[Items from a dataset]
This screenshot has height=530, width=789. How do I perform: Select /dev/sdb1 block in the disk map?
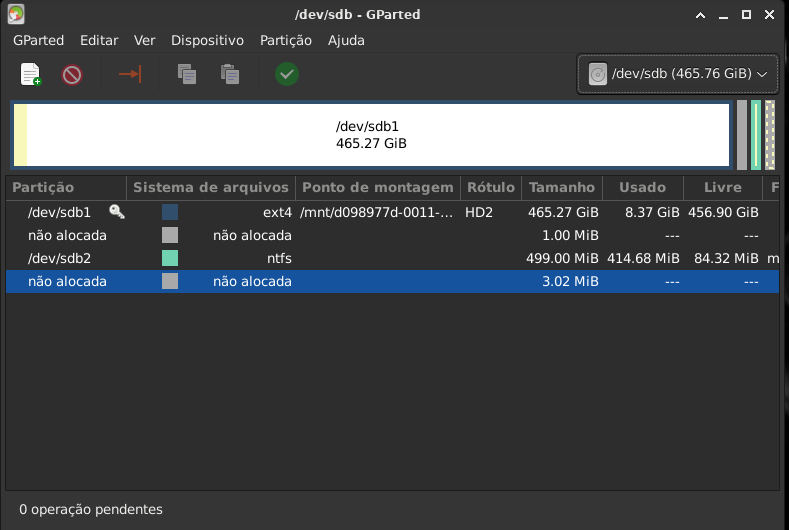click(371, 135)
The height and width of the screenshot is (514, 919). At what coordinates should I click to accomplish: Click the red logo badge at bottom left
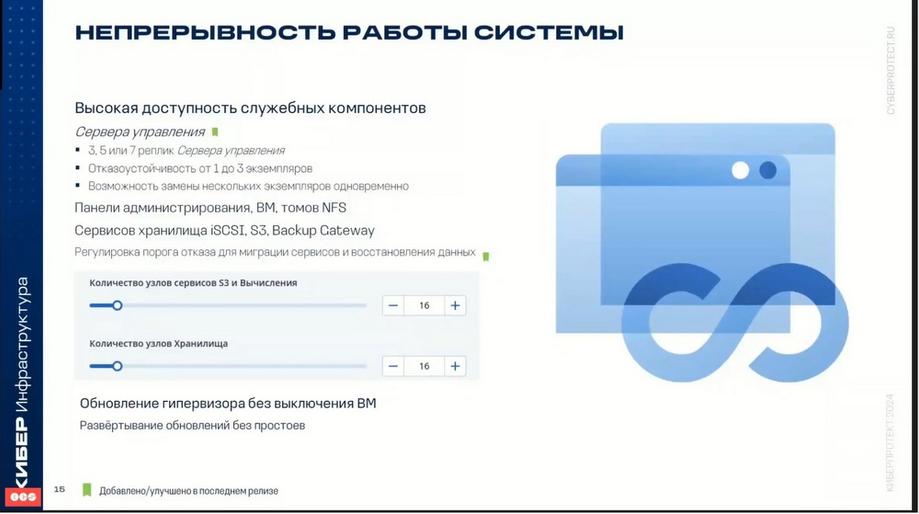point(23,497)
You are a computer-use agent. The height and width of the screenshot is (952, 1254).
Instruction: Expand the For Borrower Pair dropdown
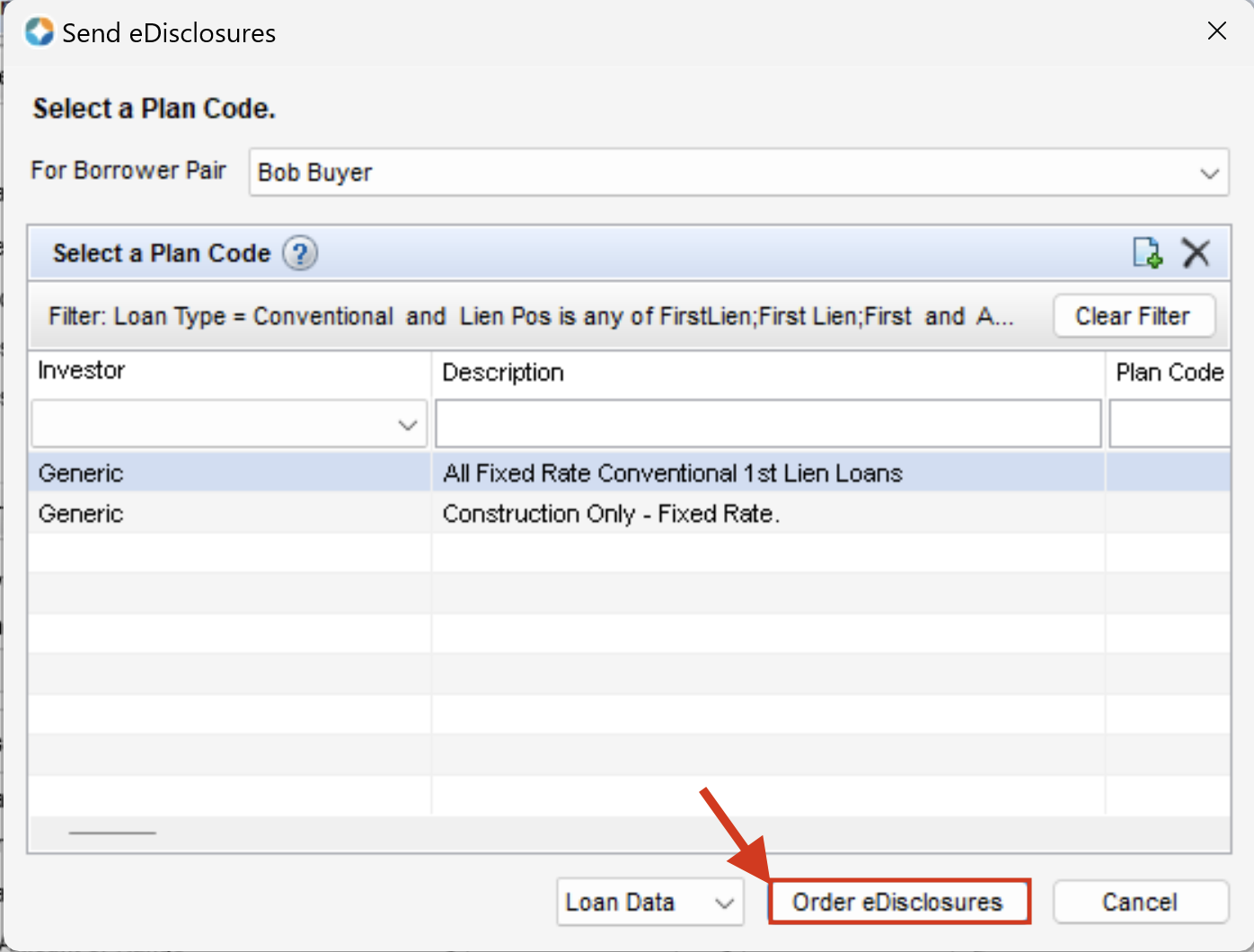(x=1209, y=173)
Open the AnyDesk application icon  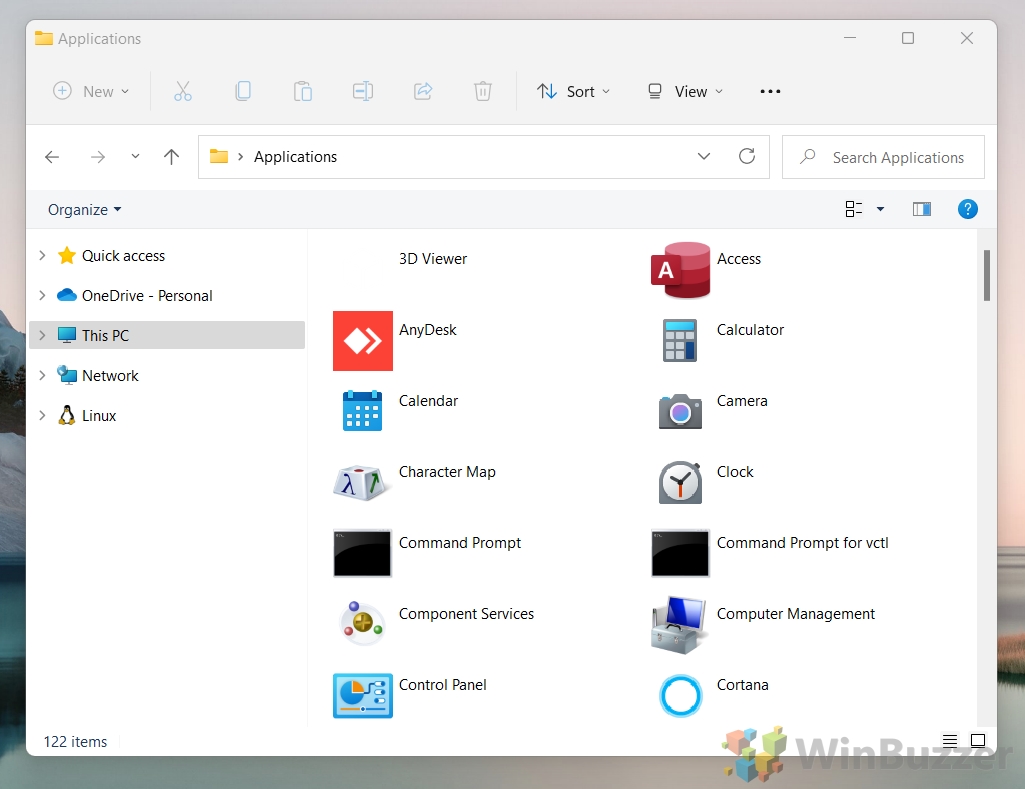(x=362, y=341)

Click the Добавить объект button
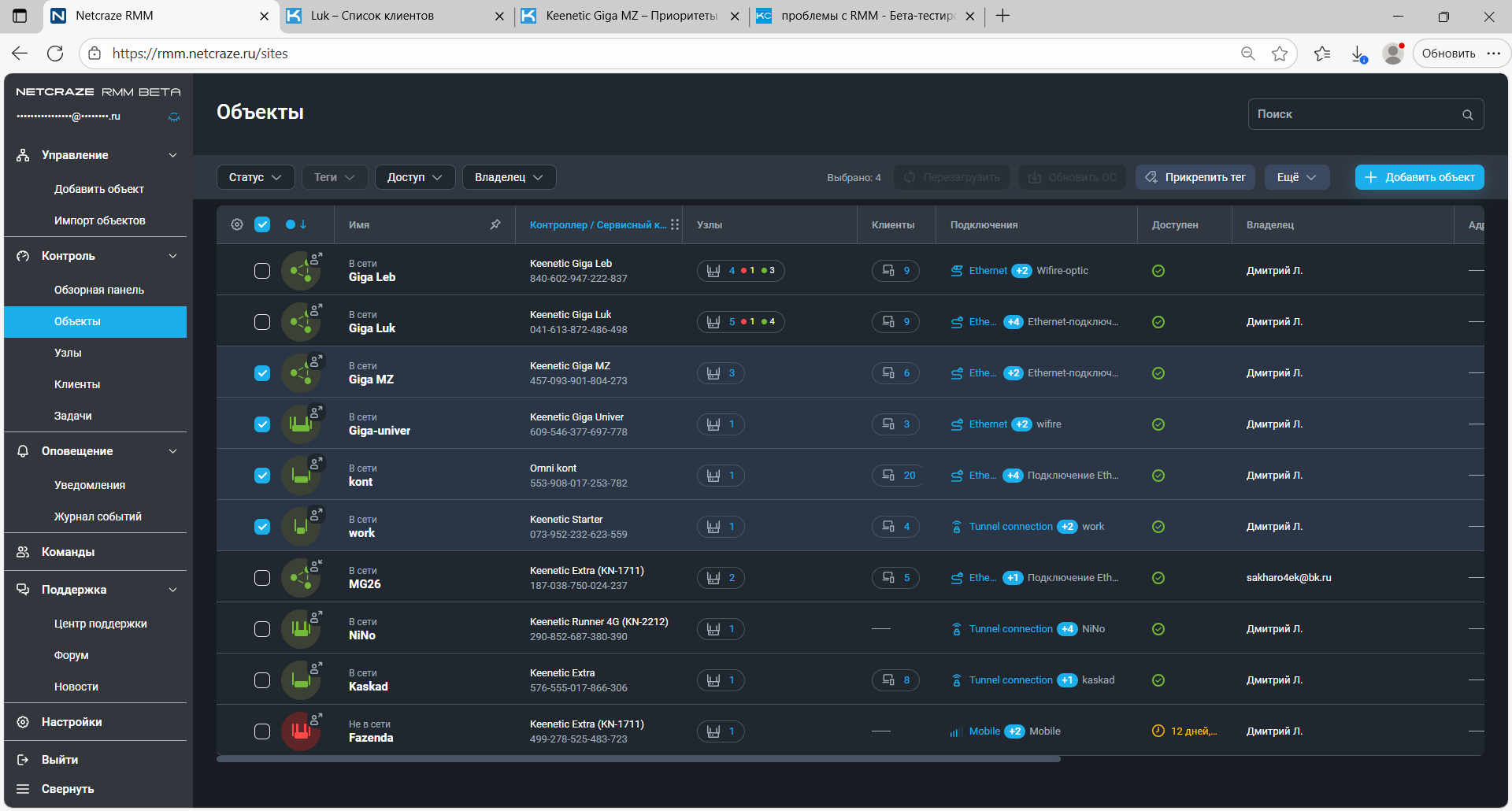(1419, 177)
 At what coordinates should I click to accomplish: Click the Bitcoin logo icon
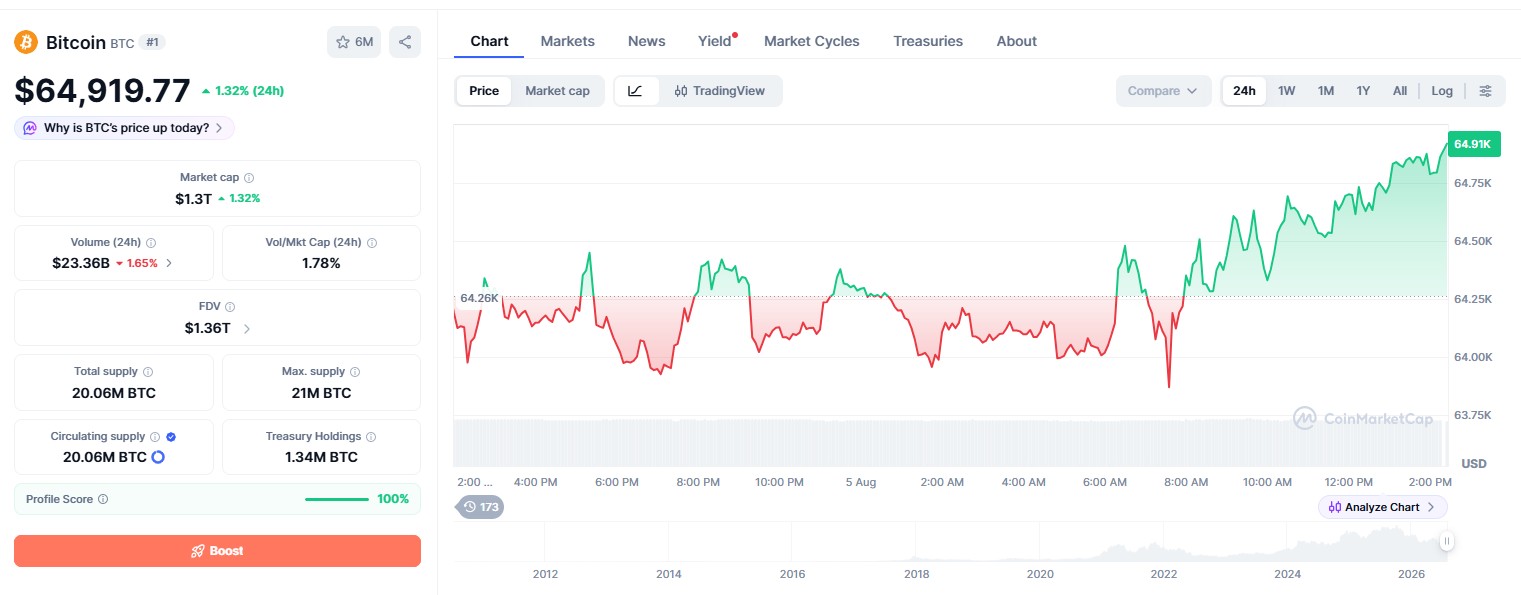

WORK TO BE COMPLETED: The answer is the lines above, word for word, from the first one through the one containing "You are a computer-use"; it includes no pictures.

OUTPUT:
This screenshot has height=530, width=789. How do I perform: Select /dev/sdb1 block in the disk map?
click(371, 135)
The height and width of the screenshot is (514, 919). At what coordinates should I click to accomplish: Click the red logo badge at bottom left
point(23,497)
You are a computer-use agent. The height and width of the screenshot is (952, 1254).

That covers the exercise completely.